Wednesday, September 10, 2008

counter strike source and tf2 animated spray guide

(this guide shows you how to make animated sprays for counter strike source. team fortress 2. and almost all source engine games)

Expressing your individuality in counter strike source and other source engine games can be hard especially if you’re a noob While running and gunning your way through fps games like Counter-Strike: Source or Team Fortress 2 it’s not hard to get lost in the crowd. But leaving your mark on the css or tf2 server is easy. moving Animated sprays are a great way for you to tell your enemy that, not only have they been owned and pwned, but that you're the one that shot them Custom moving animated sprays only for the most elite pubbers in the days of Counter-Strike 1.6, but now that the Source engine is here that has all changed. So here is a quick and easy way to make your own moving animated spray and let the lolcats run wild

What You Will Need

Adobe Photoshop. or another image editor like gimp.
but this guide is primarily for Adobe PhotoShop.

a source game like css or tf2 or any source game for the spray to work

and VTFEdit << you need to download this. don't worry its free

Step 1: Clean up your picture of choice

The hardest part of making your own animated spray is deciding what picture or pictures to use. The choice is harder then you think, as the end result represents both your own unique style, and your declaration of manliness whenever you choose to use it. The choice can either be easy or very very hard.

Make sure that the background contents are transparent otherwise when you load up your spray online there will be a big ugly white background

For the ease of simplicity, we've used a lolcat for our sample spray. The images are popular on the Internet, and sometimes very funny. Once you’ve chosen your picture, you'll want to place it on a transparent background using Photoshop. Open the original image, then press ctrl+a to select the entire image, press ctrl+c to copy it, and create a new canvas by pressing ctrl+n. The new canvas will already be the exact same size as the image on your clipboard, so you can simply paste it by pressing ctrl+v. It's a good idea to make a backup save of your image now. If you mess anything up, you'll be able to revert your changes much more easily if you have a backup.
Cut out the area of the picture that you want to be transparent by selecting it with the lasso tool, then pressing delete. Don’t worry about getting rid of everything at once, just remove unwanted background one chunk at a time. For bits of the image that are the same color, you can use the magic wand tool. This lets you select adjoining pixels that are the same color quickly and easily. When you've clipped out all the of the background that you want to, for each of the images you'll use in your spray, re size the image to 128 pixels wide using the Image Size panel (ctrl+alt+i), and move on to the next step.

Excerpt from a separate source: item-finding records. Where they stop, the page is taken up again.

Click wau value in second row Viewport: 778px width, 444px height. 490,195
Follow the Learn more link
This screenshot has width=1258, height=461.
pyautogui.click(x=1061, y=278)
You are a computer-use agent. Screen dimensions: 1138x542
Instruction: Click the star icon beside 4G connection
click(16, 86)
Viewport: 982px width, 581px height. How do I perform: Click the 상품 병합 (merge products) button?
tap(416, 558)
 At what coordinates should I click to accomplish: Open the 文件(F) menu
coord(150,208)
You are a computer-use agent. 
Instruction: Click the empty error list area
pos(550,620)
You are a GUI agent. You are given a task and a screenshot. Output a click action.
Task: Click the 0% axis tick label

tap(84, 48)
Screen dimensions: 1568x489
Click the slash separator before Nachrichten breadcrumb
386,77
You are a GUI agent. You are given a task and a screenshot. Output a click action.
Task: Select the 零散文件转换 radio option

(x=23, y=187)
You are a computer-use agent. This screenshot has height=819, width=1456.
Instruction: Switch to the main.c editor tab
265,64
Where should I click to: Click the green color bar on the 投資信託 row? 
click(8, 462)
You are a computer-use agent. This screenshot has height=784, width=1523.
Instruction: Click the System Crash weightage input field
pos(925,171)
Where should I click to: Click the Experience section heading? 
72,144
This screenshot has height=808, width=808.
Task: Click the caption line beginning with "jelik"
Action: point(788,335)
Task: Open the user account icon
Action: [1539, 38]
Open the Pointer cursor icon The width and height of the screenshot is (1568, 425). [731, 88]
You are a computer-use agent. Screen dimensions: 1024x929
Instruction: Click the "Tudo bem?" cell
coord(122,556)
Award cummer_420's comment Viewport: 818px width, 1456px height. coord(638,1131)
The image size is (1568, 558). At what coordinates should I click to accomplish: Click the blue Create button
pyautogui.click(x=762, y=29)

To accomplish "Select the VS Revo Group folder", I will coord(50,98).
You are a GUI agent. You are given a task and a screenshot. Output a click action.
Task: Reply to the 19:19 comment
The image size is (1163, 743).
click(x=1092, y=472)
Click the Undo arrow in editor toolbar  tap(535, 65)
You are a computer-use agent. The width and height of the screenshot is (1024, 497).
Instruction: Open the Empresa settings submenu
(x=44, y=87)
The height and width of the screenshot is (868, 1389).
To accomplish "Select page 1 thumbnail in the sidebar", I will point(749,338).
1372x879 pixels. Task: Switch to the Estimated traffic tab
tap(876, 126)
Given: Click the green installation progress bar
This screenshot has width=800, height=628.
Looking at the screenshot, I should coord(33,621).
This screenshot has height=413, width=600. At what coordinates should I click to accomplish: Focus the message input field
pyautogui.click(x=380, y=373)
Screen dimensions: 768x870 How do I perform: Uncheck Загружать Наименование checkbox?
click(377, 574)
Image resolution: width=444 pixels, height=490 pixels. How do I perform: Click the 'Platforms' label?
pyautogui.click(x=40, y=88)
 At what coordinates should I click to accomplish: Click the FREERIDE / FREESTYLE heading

Step 2: Create the backbone of your custom spray

Put your files side by side and make sure that they’re what you want other players to see. For me, this is right on the money.

Once you’ve got your picture or pictures clipped, open them up side-by-side in Photoshop. This is a good time to input any text that you would like in your animated spray. With the separate frames next to each other it’ll be easy to see exactly what your finished product will look like in-game. The one thing you can't do is create too many frames--due to the Source engine's 120KB spray file size limit, you more then likely will not be able to create more than five frames. Make sure everything looks the way you like it to and save the finished 128x128 images in one directory with names that alphabetize into the proper order for the frames

1 image.jpg, 2 image.jpg, etc.

Step 3 conversion

VTFEdit's import process asks you all sorts of scary questions. Fortunately, you can just skip over them by pressing OK.

Now that all of your images are properly sized, you're almost ready to create the spray. Open up VTFEdit, and go to File -> Import. Control-click each of the images you want to use, and click OK. Select the default options on the Import screen, and wait while your images are converted. To get an insanely high-speed preview of your spray, you can go to the Image tab and press Play. If everything looks right, you can go to the Info tab and make sure that the overall size of the spray is less than 120KB. Then save the file in c:/Program Files/Steam/steamapps//team fortress 2/tf/materials/VGUI/logos for Team Fortress 2, or your c:/Program Files/Steam/steamapps//counter-strike source/cstrike/materials/VGUI/logos folder. Once you've saved the file, go to the Tools menu and click Create VMT file, then save the resulting file to the same folder.

step 4 all done

all done you should be proud of yourself

Now, your files should be in order, and you can open up css or tf2 or other source games and enjoy your spray you made all by yourself. From the game's main menu, go to the options menu, and select the Multiplayer tab. Your new spray should be available in the drop-down list, for you to select it. Before you go to your favorite pub server, you will want to test your spray in a private place, so create a server and make sure it works properly there. If you make adjustments to the spray, you'll need to disconnect and reconnect to the server in order to see any changes. Once you are happy with the way the spray is working, open up your game and get killing and spraying

DO NOT WANT animated spray? (LOLCAT talk)

don't worry Stop yourself after you’ve cut out your picture and save it as a targa (.tga) Size doesn’t matter, so just place it somewhere that it’ll be found easily and import it from Counter-Strike: Source or Team Fortress 2’s or any source games. in game menu.